Interior as Public Room


Inside, the pavilion flips the proportional logic of its surroundings. Where residents live in 10 m² rooms, this 70 m² space offers a communal volume with exposed concrete ceilings, track lighting, and white grid shelving that suggests a library, a meeting room, and a gallery simultaneously. The timber-framed glazing wraps the interior in filtered daylight, and the spatial sequence from entrance to upper levels keeps the eye moving through what is, in plan, a very tight footprint.
There is a pragmatism to the material palette: concrete, steel, glass, timber. Nothing exotic, nothing that requires specialized maintenance. The lighting consultant, OUI light, clearly understood that in a space this small, luminaire placement is spatial design. Track lights on the exposed ceiling keep the floor free, while the tall windows ensure the building never feels sealed off from its context.
Designing from Data, Not from Assumption


The most revealing images in the project documentation are not photographs at all. The site collage shows the existing alley context: low-rise buildings, informal commerce, walls in various states of repair. Next to it, a set of survey infographics lays out bar charts and pie charts of community needs and demographic breakdowns. VIASCAPE treated this data not as a footnote but as a design driver, and the pavilion's program responds directly to the gaps the surveys identified.
Concept consultant Almostectonic Design and material consultant Igreen buy platform contributed to a process that was collaborative by necessity. When you are designing for 480 families who have never had a shared indoor space, getting the program wrong is not an aesthetic failure; it is a social one. The questionnaire-first approach deserves more attention from architects working in similar contexts across China and beyond.
Plans and Drawings





The axonometric sequence is the most instructive drawing in the set. It walks through the design process from massing to interior spatial arrangement, showing how the angular exterior is not arbitrary formalism but a direct consequence of fitting a multi-level program into a constrained footprint while maintaining sightlines and access from the surrounding alleys. The site plan confirms the pavilion's position along a narrow street between the Huangpu River and surrounding urban blocks, a linear condition that the building exploits by presenting active faces to both sides.
Floor plans at three levels reveal a surprisingly layered interior for 70 m², with the staircase configurations visible in the sections acting as the spatial spine around which communal areas rotate.
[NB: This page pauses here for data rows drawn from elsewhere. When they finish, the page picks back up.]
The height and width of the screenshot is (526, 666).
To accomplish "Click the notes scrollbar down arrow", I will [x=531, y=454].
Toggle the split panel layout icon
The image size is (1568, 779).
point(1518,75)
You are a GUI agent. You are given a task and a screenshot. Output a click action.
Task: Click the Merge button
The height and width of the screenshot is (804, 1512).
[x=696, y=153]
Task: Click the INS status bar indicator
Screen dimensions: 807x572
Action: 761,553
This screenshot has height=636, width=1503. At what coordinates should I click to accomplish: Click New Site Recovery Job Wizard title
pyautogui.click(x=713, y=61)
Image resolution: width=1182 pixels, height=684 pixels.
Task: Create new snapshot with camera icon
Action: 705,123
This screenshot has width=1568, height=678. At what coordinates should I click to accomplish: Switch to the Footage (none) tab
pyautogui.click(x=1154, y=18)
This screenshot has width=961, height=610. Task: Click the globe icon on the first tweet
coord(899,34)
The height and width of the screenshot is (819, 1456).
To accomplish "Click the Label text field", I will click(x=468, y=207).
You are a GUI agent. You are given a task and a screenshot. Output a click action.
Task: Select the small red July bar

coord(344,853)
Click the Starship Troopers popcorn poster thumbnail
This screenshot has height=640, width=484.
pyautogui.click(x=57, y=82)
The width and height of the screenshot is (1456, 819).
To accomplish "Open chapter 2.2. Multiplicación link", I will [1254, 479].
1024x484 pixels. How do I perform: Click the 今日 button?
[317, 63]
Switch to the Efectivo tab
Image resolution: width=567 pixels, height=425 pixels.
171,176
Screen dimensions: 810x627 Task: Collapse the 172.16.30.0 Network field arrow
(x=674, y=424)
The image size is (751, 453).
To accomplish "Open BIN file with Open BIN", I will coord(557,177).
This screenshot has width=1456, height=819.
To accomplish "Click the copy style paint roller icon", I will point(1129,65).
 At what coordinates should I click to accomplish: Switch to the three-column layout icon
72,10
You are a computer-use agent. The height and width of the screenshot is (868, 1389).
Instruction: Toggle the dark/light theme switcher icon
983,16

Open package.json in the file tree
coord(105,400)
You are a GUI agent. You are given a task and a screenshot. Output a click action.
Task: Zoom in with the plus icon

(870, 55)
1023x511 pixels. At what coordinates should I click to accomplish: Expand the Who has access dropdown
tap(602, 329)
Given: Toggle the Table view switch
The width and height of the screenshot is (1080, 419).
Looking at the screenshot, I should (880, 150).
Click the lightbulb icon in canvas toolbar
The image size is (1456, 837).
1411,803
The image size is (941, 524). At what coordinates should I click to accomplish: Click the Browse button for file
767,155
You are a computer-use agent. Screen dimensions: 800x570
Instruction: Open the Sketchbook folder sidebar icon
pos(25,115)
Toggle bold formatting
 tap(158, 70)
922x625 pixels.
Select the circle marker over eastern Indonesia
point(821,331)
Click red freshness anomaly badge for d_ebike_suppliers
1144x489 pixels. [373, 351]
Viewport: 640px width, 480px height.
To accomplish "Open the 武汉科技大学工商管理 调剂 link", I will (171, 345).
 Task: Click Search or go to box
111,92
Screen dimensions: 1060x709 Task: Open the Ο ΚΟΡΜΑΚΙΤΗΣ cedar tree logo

The elevations show all four facades as distinct compositions, each responding to a different adjacency: street, alley, neighboring wall, open sky. Roof-level drawings indicate the placement of street-facing trees, a modest landscape gesture that nonetheless softens the building's insertion into the village grain.
Why This Project Matters
The Pavilion is not a spectacle. It is 70 square meters of concrete, glass, and timber for a community that had no indoor public space at all. In a discipline that often equates impact with scale, VIASCAPE's project is a reminder that the most consequential architecture can be the smallest: a single room where 480 families can finally gather, read, meet, or simply sit inside a space that was designed with them in mind.
What elevates the project beyond a well-executed micro-building is the process. Starting with surveys and interviews, working with lighting and material consultants to stretch a tiny budget, and producing a form that is both contextually sensitive and unmistakably new: this is a model for urban village intervention that other architects should study closely. Shanghai's riverside communities deserve more of this kind of attention, and The Pavilion proves it can be done at the scale of a single gap between buildings.
The Pavilion, designed by VIASCAPE design (lead architect: Yijia Sun), XiangDong village, Shanghai, China. 70 m², completed 2021. Photography by CreatAR Images.